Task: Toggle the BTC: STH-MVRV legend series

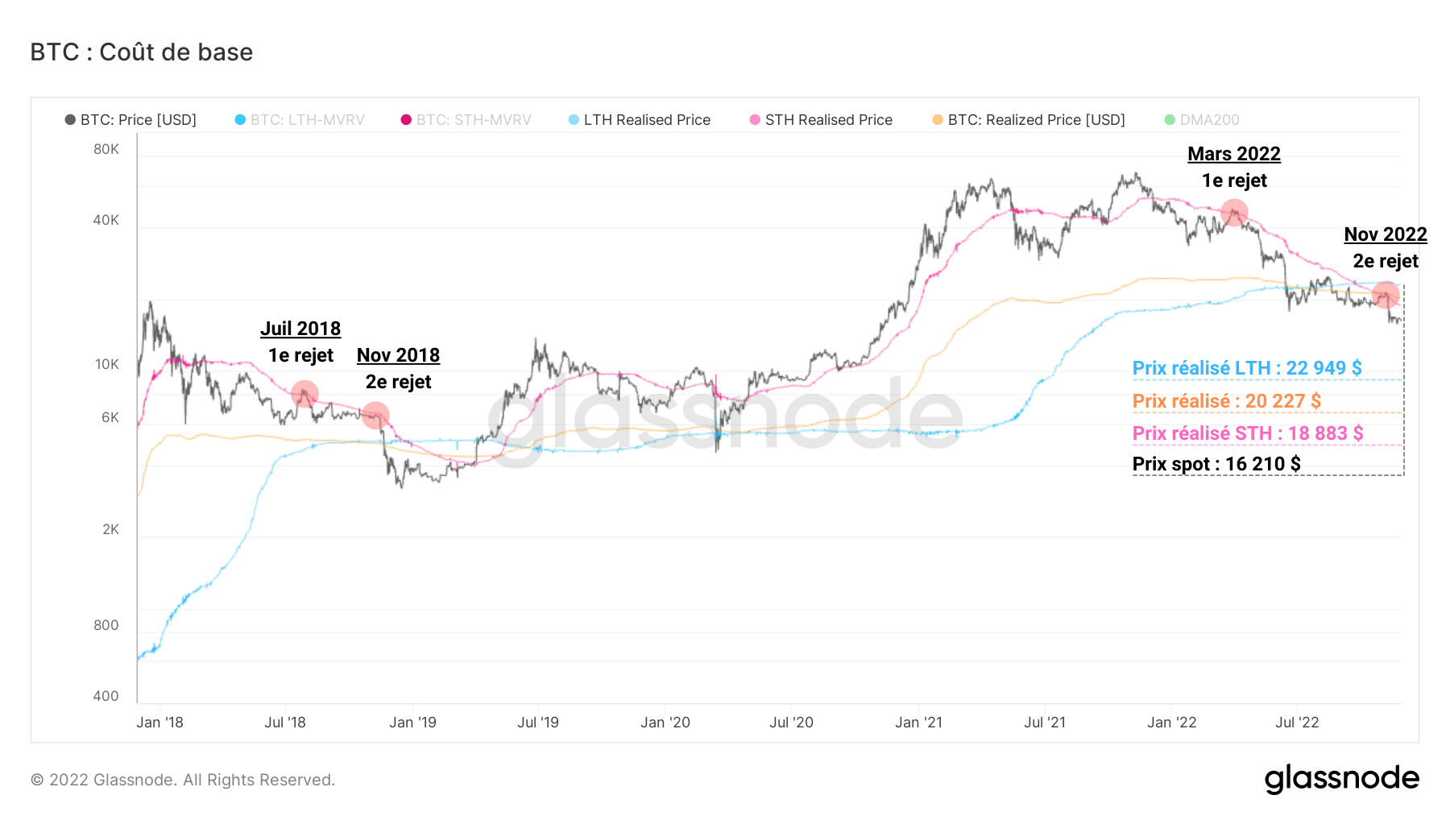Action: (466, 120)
==
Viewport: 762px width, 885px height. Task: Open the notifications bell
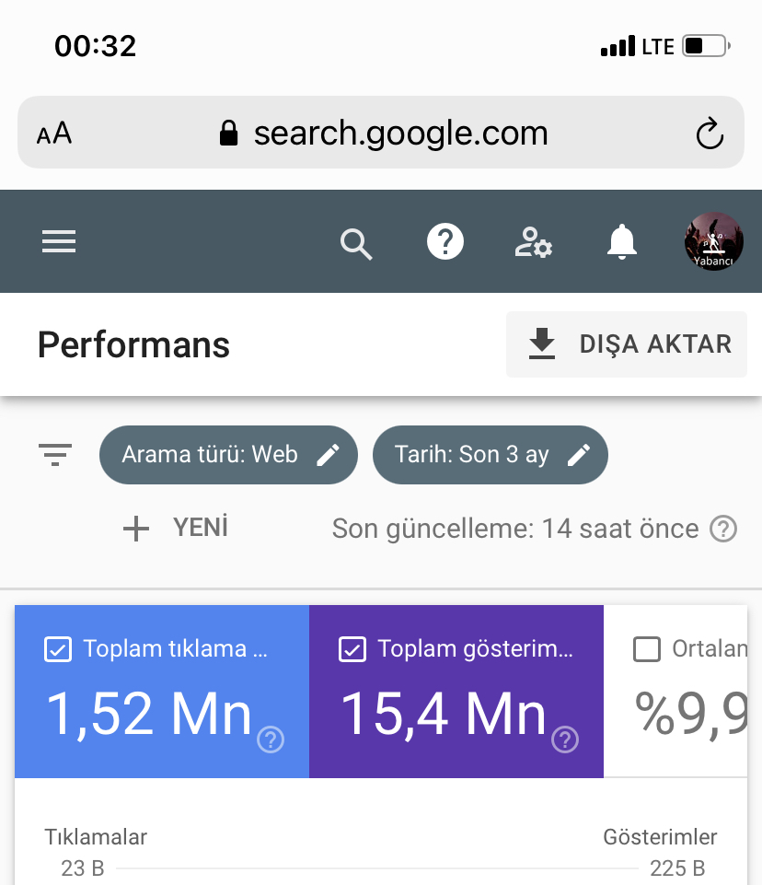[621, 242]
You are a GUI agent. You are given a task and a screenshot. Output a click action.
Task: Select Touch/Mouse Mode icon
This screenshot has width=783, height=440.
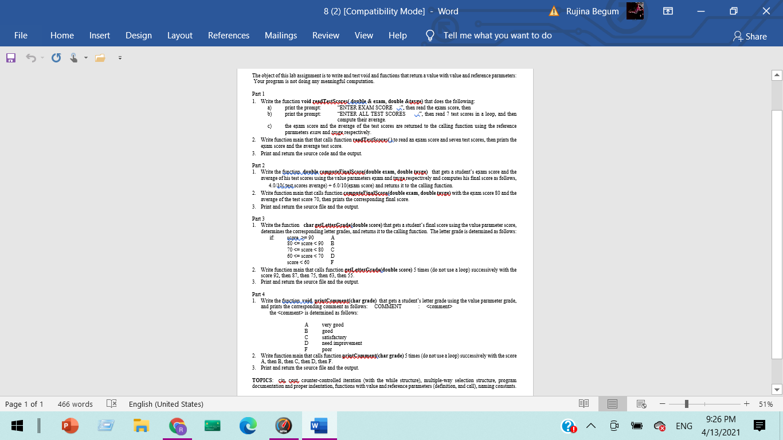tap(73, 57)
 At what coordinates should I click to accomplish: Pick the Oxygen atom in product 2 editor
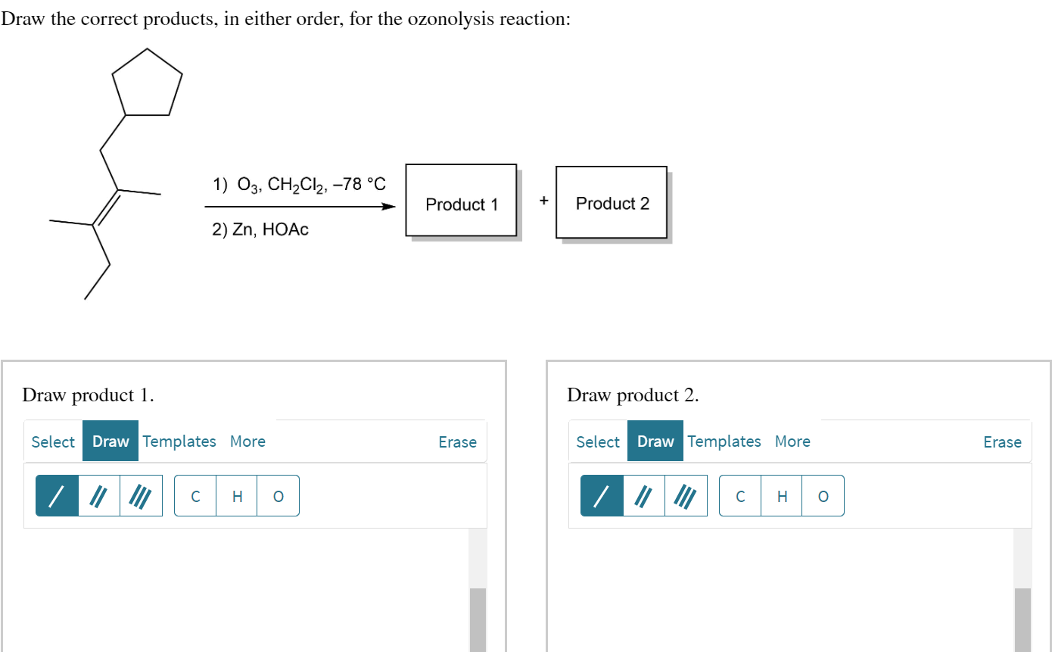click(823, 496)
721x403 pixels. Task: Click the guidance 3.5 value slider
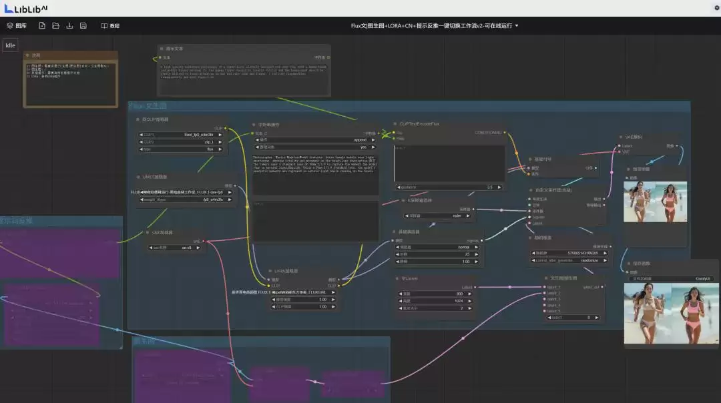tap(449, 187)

> GIVEN TASK:
Repeat the rows from the line containing "At what coordinates" up to and including the line containing "tap(449, 187)", multiplying every coordinate in the answers by 1.05 and rounding to whole numbers, with halves rounded up. Leave the pictures out, and change no numbers in the requests or their format samples.

> SOLUTION TO THIS EXERCISE:
 At what coordinates should I click to accomplish: Pick the Oxygen atom in product 2 editor
click(864, 521)
721x403 pixels. Task: Click the guidance 3.5 value slider
tap(471, 196)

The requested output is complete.